___ Provided data ___
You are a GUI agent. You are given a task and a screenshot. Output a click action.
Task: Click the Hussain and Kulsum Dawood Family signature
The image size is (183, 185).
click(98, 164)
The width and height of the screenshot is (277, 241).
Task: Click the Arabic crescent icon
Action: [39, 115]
___
▶ _What to work on_
The whole block of data above should be printed again verbatim.

▶ _Task answer_
You are a GUI agent. You are given a task and a screenshot. Output a click action.
Task: Click the Hussain and Kulsum Dawood Family signature
The image size is (183, 185).
click(98, 164)
The width and height of the screenshot is (277, 241).
Task: Click the Arabic crescent icon
Action: [39, 115]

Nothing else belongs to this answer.